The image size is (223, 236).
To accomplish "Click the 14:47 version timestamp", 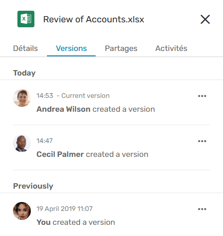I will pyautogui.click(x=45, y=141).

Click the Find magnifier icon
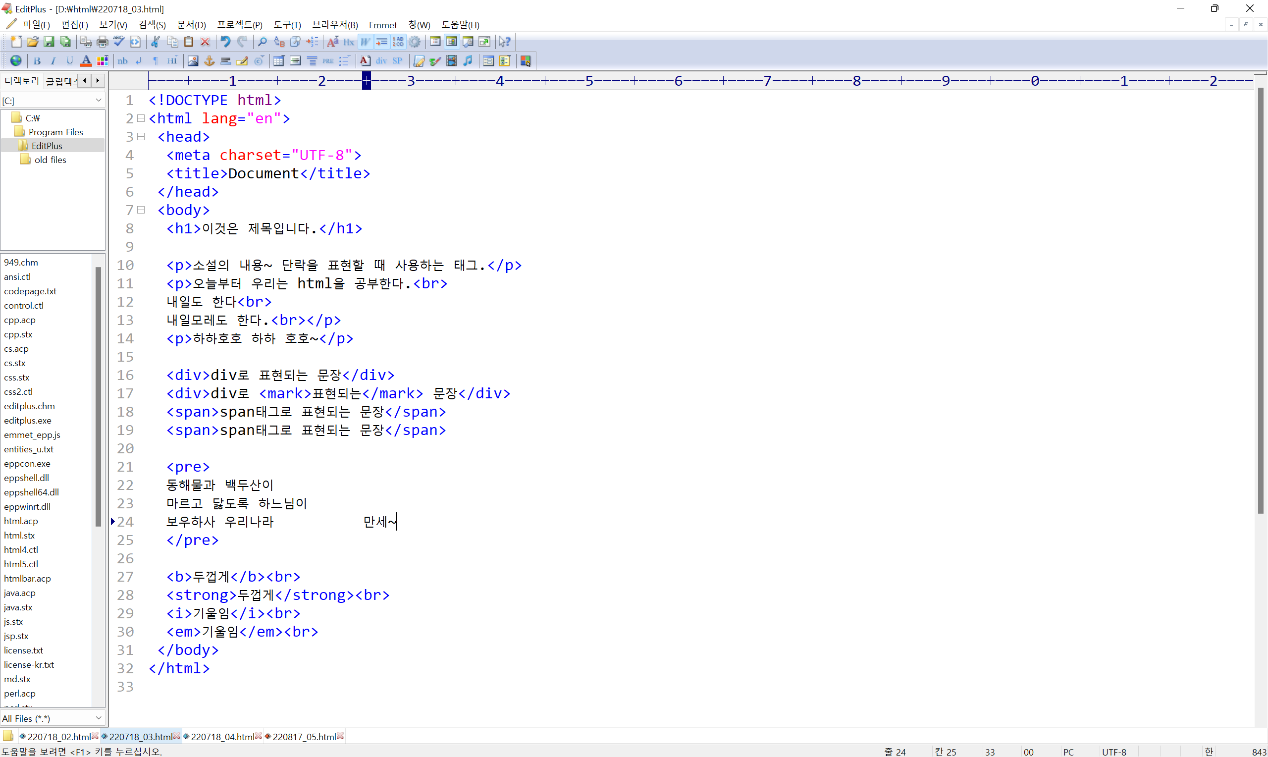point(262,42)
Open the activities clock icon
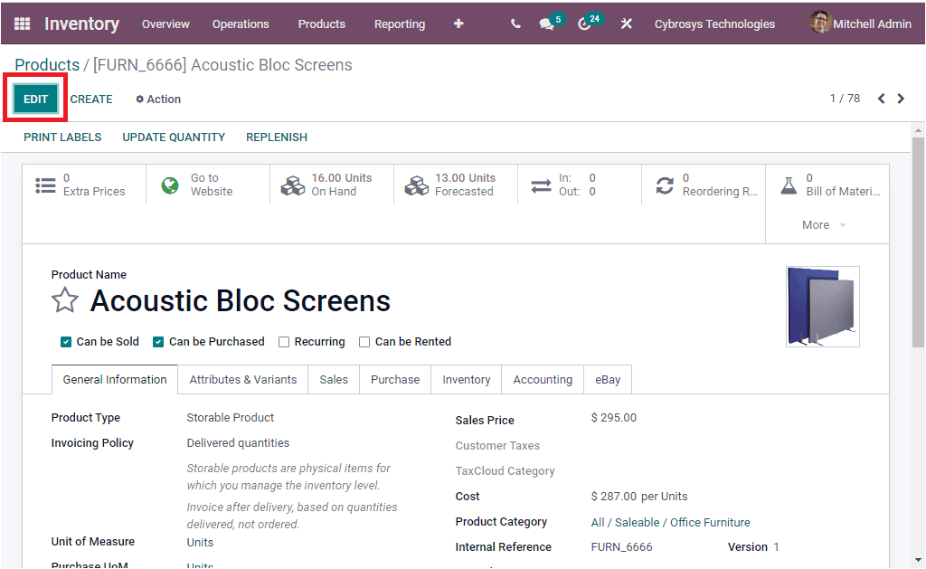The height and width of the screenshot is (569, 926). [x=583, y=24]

********************

### Instructions for the task
Locate each line in the records above that contains the word "icon", and copy those lines.

### Solved problem
Click the Find magnifier icon
Open the activities clock icon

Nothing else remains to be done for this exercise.